The Electronic Security Association (ESA) presented a virtual town hall recently during which Michael Barnes presented an alarm industry update that, for the most part, signaled a rising tide, post pandemic.

Barnes, a founding partner of Barnes Associates and the annual Barnes-Buchanan Conference, said at the outset the industry first emerged from COVID-19 chaos growing at roughly a 5 percent compounded rate and now is trending upward from there. Contrast that with the approximately 6 to 7 percent rate the industry was experiencing prior to the coronavirus hitting these shores.

“It looks like we’ve probably recovered all the way back to those higher levels of growth. We only have preliminary data for 2023, but we anticipate monitoring and service revenues to be up by 6 percent for the year,” he said. “Sales and installation up by 7 percent, then the combined rounding to 7 percent.”

There are segments of the industry that are growing much faster than others. For example, large commercial systems continue to boom at around 10 percent growth rate. All things video surveillance, and in particular remote monitoring, is growing at a healthy 14 percent. Smart home systems are indicating as high as 15 percent, while the PERS and DIY segments are also doing “very, very well,” Barnes said.

“The largest segment is the traditional residential and SMB market, which in 2022 grew at about 3 percent,” Barnes said. “We think in 2023 that segment is going to come in at a very strong 4 to 5 percent, which bodes well for the industry as a whole.”

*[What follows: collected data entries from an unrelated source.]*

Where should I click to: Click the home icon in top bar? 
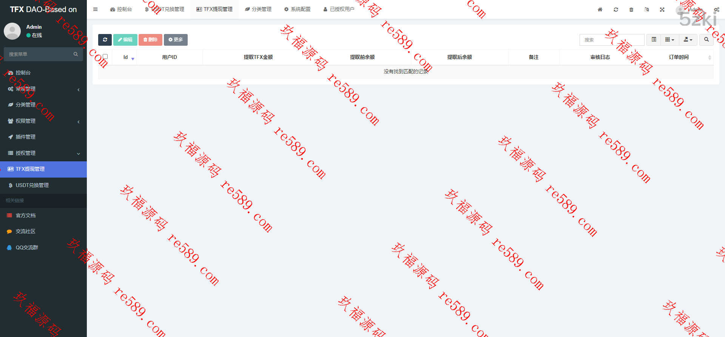tap(600, 9)
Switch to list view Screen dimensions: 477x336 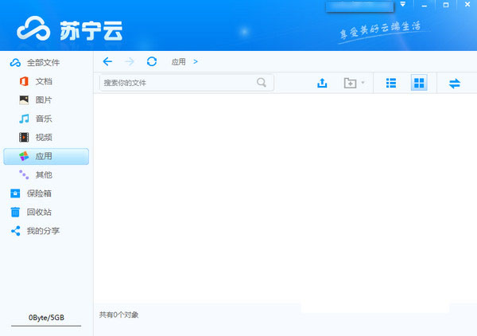coord(391,83)
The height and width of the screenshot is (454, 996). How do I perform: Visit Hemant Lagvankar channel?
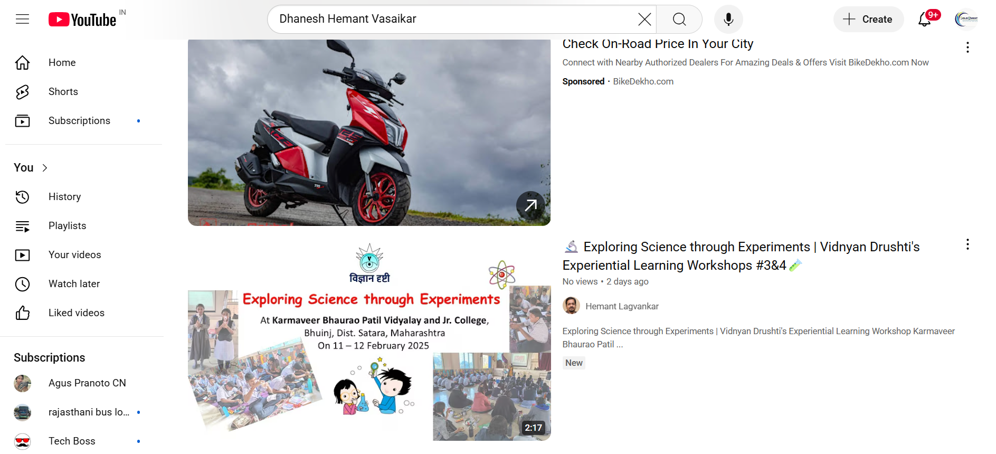pyautogui.click(x=622, y=306)
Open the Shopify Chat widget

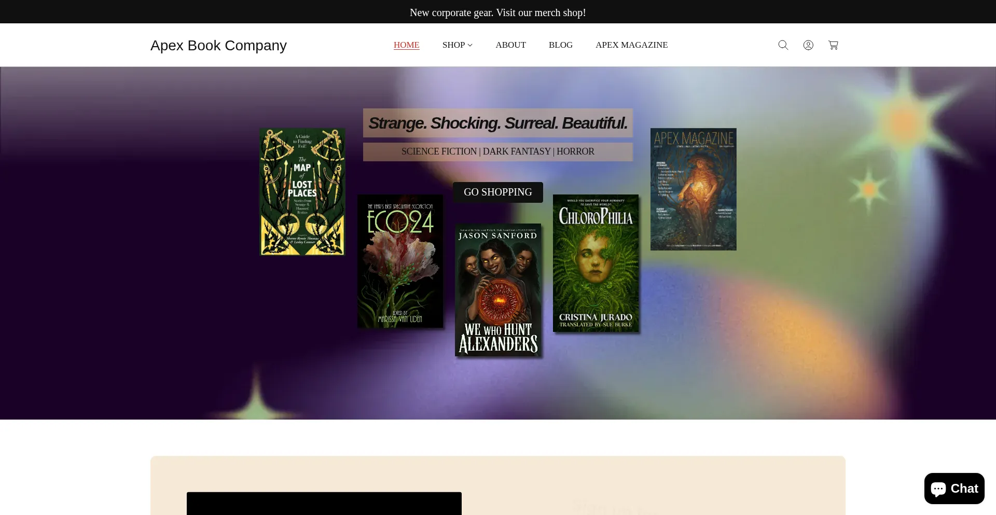[x=954, y=489]

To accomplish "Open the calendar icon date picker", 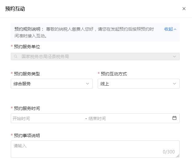I will pos(174,118).
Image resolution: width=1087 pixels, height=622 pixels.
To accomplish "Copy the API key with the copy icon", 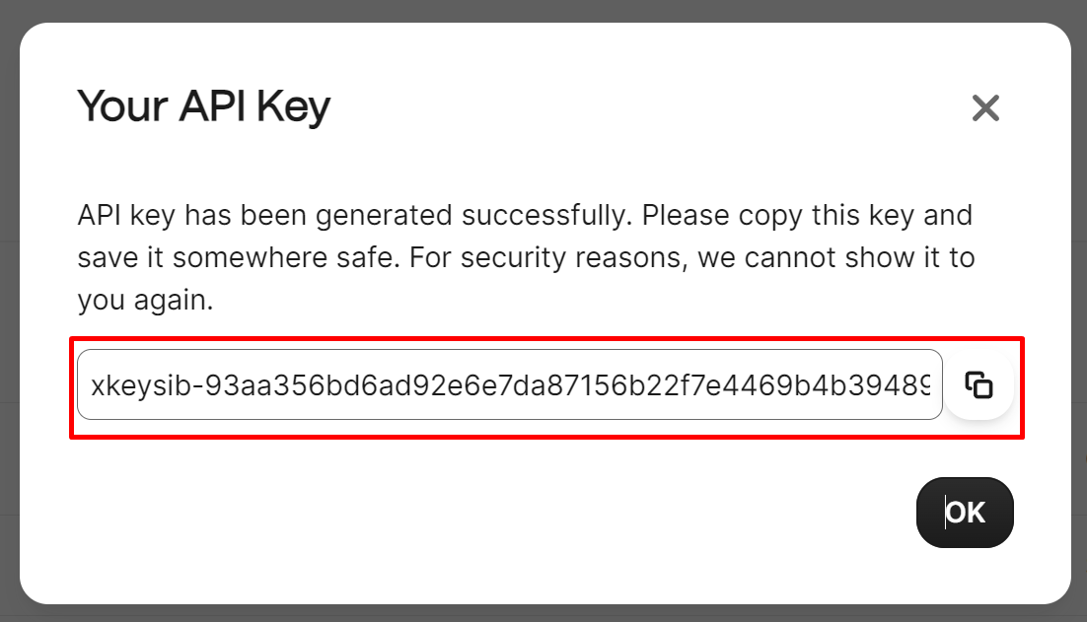I will [978, 385].
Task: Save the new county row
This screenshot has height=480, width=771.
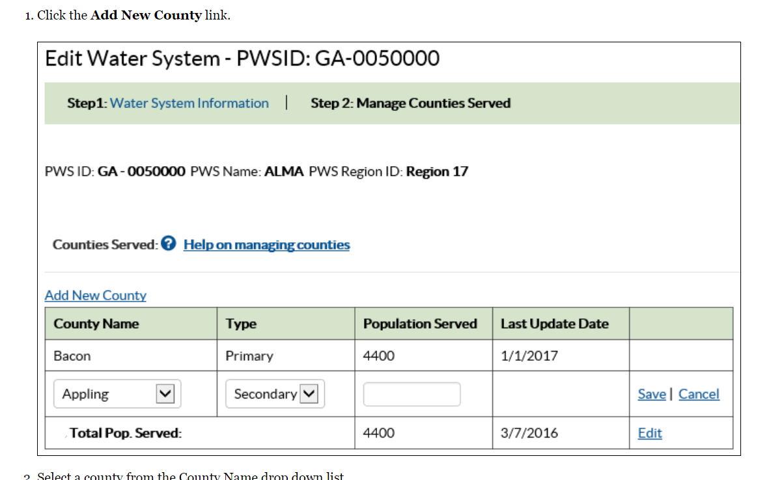Action: coord(651,394)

It's Not All Sunshine and Roses

Despite the strength and resiliency the industry continues to demonstrate, Barnes’ presentation on Nov. 14 wasn’t all sunshine and roses. National players currently hold a combined 43 percent share of all recurring revenue in the industry. A 10-year view of the market shows a declining percentage of share for regional and local companies. The slide can be expected to continue. When PERS and DIY players are factored in with national providers, the percentage of share spikes to 60 percent. About 10 years ago, national companies, along PERS and DIY players, held roughly 48 percent of market share.

“So this is very definitely an indication of industry consolidation. We think it’s being driven by the fact that smaller players are finding the industry to be more complex, difficult to keep up with,” Barnes said. “We’re finding that labor issues and supply chain issues, cost of capital issues and things like that tend to favor the larger players.”

Barnes was quick to express that these gathering headwinds for regional and local companies doesn’t mean they can’t compete in today’s marketplace — they most certainly can. Plenty of them remain some of the best performers in the industry.

“It just has to do with the fact that it is much more complicated now. And you have to make a much bigger investment in the industry,” he said.


Big Surprises in 2023

Among big surprises in 2023, Barnes said if you asked most industry stakeholders a year or two ago coming out of COVID, “I don’t think any of us would have guessed that we’d be looking at back up to record or consistent growth levels for the overall industry.”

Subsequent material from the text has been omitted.